— Start Page extract —

Issue 24454: Improve the usability of the match object named group API

➜

This issue tracker has been migrated to GitHub, and is currently read-only.
For more information, see the GitHub FAQs in the Python's Developer Guide.

This issue has been migrated to GitHub: https://github.com/python/cpython/issues/68642

classification

Title:	Improve the usability of the match object named group API
Type:	enhancement	Stage:	resolved
Components:	Library (Lib), Regular Expressions	Versions:	Python 3.6

process

Status:	closed	Resolution:	fixed
Dependencies:		Superseder:
Assigned To:	eric.smith	Nosy List:	THRlWiTi, barry, eric.smith, ezio.melotti, mrabarnett, python-dev, rhettinger, serhiy.storchaka
Priority:	low	Keywords:	easy, needs review, patch

Created on 2015-06-15 03:47 by rhettinger, last changed 2022-04-11 14:58 by admin. This issue is now closed.

— End Page extract —

- Prompt 1 -
Rewrite the stored entries as a numbered list, from the line with "Click the USB" to the line with "Looking at the screenshot, I should click(47, 582).", and leave out any blank lines.

— Start Exercise inputs —

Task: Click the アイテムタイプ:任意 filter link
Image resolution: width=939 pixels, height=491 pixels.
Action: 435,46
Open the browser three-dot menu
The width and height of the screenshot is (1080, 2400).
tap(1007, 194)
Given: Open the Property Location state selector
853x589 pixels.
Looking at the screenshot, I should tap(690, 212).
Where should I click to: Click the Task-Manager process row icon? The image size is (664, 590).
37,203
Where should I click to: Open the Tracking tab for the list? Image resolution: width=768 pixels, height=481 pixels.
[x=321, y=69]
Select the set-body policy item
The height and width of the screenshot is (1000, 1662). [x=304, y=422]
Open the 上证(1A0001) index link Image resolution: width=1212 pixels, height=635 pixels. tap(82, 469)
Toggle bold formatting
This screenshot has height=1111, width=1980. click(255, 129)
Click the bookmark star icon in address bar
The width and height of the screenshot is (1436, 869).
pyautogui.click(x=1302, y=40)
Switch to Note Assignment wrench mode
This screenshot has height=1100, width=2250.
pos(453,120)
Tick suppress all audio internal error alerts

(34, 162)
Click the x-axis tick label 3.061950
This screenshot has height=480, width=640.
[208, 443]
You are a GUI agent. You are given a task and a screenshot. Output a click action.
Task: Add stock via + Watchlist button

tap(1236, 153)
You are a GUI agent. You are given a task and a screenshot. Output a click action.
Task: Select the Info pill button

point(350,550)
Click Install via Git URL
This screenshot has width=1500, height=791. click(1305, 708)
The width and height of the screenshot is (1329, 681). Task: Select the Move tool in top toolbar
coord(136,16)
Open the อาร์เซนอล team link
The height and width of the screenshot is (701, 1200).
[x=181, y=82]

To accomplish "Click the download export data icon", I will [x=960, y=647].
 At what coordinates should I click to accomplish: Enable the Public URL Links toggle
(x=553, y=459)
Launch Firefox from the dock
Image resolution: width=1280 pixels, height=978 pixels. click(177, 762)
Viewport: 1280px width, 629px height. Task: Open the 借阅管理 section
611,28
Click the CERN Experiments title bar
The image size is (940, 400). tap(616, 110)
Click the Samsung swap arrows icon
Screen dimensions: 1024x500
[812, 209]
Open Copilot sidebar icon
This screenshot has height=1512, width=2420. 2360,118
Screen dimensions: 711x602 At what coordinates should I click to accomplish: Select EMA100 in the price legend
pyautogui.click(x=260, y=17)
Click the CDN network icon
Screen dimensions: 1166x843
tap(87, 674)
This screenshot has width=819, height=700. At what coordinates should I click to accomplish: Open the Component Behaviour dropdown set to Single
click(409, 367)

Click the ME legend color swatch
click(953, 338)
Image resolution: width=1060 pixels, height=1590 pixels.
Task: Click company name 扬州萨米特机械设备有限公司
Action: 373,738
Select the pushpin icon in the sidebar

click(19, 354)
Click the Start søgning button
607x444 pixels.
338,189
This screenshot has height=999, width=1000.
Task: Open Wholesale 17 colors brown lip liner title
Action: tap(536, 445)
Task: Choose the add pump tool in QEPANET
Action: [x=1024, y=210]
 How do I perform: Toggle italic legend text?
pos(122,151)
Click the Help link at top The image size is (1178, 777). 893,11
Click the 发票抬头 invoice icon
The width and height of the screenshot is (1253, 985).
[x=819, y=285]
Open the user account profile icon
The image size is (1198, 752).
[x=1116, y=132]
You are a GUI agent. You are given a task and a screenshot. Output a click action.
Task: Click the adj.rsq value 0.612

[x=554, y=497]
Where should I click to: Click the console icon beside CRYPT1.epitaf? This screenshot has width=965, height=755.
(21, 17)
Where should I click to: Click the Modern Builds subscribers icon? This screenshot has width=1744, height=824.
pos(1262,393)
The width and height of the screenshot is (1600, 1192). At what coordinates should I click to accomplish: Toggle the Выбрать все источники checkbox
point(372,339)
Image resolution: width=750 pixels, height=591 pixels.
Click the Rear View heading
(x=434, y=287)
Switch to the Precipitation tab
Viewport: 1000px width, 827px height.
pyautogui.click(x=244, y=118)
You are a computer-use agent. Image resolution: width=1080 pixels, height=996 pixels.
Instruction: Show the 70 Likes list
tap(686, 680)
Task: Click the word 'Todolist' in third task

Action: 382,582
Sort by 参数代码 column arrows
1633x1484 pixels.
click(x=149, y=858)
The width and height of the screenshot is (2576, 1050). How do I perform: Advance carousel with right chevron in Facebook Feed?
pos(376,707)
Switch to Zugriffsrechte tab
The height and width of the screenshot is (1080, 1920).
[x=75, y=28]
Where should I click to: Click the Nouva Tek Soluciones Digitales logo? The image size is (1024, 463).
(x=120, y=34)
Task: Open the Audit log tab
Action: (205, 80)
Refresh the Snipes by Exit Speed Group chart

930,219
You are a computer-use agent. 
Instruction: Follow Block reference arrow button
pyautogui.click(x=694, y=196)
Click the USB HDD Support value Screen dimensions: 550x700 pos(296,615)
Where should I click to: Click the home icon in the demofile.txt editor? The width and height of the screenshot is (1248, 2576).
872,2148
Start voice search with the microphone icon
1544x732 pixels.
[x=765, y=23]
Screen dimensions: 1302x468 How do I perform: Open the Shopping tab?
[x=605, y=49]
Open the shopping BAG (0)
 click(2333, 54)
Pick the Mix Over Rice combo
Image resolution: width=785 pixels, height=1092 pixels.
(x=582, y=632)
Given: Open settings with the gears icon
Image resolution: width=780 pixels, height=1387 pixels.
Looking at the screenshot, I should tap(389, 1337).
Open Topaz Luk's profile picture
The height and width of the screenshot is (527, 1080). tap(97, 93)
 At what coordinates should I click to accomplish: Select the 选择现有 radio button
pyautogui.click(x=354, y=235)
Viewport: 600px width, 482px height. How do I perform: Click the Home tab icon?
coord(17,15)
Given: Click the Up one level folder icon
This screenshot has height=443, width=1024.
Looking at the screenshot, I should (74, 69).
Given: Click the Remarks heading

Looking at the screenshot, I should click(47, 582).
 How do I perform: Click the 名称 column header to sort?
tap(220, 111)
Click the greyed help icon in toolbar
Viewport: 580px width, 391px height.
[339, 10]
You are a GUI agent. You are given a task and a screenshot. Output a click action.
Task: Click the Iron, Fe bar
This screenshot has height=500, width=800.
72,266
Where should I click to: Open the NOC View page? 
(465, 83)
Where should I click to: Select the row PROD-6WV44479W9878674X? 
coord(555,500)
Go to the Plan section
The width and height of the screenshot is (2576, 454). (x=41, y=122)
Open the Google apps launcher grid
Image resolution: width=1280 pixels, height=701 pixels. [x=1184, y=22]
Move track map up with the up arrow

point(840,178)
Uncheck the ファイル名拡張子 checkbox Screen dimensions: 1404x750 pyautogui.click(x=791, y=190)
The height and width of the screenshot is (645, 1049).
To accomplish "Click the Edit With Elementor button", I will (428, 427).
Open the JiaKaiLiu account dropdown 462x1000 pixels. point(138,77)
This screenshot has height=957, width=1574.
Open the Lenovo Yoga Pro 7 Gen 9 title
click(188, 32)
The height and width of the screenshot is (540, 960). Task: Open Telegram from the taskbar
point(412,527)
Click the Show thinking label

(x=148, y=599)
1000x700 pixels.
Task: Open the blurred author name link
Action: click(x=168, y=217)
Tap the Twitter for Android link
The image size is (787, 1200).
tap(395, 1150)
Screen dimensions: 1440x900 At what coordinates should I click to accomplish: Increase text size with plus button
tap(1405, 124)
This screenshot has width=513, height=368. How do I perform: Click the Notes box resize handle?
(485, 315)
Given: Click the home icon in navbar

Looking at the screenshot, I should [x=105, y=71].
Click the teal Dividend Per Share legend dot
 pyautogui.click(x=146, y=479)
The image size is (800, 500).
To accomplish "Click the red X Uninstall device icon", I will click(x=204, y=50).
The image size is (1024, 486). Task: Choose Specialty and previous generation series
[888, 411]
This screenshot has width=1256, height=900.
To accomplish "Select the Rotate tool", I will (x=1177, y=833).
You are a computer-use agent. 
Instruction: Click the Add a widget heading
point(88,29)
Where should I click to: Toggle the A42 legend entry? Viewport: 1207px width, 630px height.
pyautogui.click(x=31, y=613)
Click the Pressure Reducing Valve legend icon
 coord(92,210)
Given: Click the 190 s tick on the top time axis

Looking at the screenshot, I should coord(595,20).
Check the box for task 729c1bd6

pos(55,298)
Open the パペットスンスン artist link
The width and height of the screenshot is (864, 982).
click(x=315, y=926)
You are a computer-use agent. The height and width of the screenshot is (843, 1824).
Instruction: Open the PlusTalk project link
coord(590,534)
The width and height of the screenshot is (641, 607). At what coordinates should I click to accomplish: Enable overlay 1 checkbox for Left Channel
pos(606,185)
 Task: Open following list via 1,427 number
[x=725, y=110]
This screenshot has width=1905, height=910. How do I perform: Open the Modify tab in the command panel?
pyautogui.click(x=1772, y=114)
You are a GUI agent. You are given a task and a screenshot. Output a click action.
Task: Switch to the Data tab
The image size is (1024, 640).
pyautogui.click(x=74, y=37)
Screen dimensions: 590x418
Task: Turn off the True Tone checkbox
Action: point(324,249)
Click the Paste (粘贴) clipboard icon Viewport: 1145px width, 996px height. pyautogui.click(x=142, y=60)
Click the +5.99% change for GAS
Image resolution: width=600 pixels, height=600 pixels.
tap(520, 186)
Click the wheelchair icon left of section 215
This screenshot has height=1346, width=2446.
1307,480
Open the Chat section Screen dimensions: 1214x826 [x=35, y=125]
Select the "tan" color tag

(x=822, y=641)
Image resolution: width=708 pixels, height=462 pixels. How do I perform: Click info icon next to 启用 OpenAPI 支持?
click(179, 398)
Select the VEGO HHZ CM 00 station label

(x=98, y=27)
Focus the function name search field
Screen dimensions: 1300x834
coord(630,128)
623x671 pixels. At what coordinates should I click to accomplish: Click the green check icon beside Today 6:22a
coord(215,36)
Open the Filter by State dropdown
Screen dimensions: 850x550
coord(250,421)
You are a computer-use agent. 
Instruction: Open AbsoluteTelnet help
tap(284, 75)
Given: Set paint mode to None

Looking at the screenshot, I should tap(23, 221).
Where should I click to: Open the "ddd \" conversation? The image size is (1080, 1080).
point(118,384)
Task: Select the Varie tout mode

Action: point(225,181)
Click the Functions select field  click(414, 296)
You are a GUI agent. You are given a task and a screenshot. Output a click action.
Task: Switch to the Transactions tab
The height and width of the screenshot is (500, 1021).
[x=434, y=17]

— End Exercise inputs —

- Prompt 2 -
On the issue tracker page, who is the issue assigned to?

- Response 1 -
1. Click the USB HDD Support value Screen dimensions: 550x700 pos(296,615)
2. Where should I click to: Click the home icon in the demofile.txt editor? The width and height of the screenshot is (1248, 2576).
3. 872,2148
4. Start voice search with the microphone icon
5. 1544x732 pixels.
6. [x=765, y=23]
7. Screen dimensions: 1302x468 How do I perform: Open the Shopping tab?
8. [x=605, y=49]
9. Open the shopping BAG (0)
10.  click(2333, 54)
11. Pick the Mix Over Rice combo
12. Image resolution: width=785 pixels, height=1092 pixels.
13. (x=582, y=632)
14. Given: Open settings with the gears icon
15. Image resolution: width=780 pixels, height=1387 pixels.
16. Looking at the screenshot, I should tap(389, 1337).
17. Open Topaz Luk's profile picture
18. The height and width of the screenshot is (527, 1080). tap(97, 93)
19.  At what coordinates should I click to accomplish: Select the 选择现有 radio button
20. pyautogui.click(x=354, y=235)
21. Viewport: 600px width, 482px height. How do I perform: Click the Home tab icon?
22. coord(17,15)
23. Given: Click the Up one level folder icon
24. This screenshot has height=443, width=1024.
25. Looking at the screenshot, I should (74, 69).
26. Given: Click the Remarks heading
27. Looking at the screenshot, I should click(47, 582).

- Response 2 -
eric.smith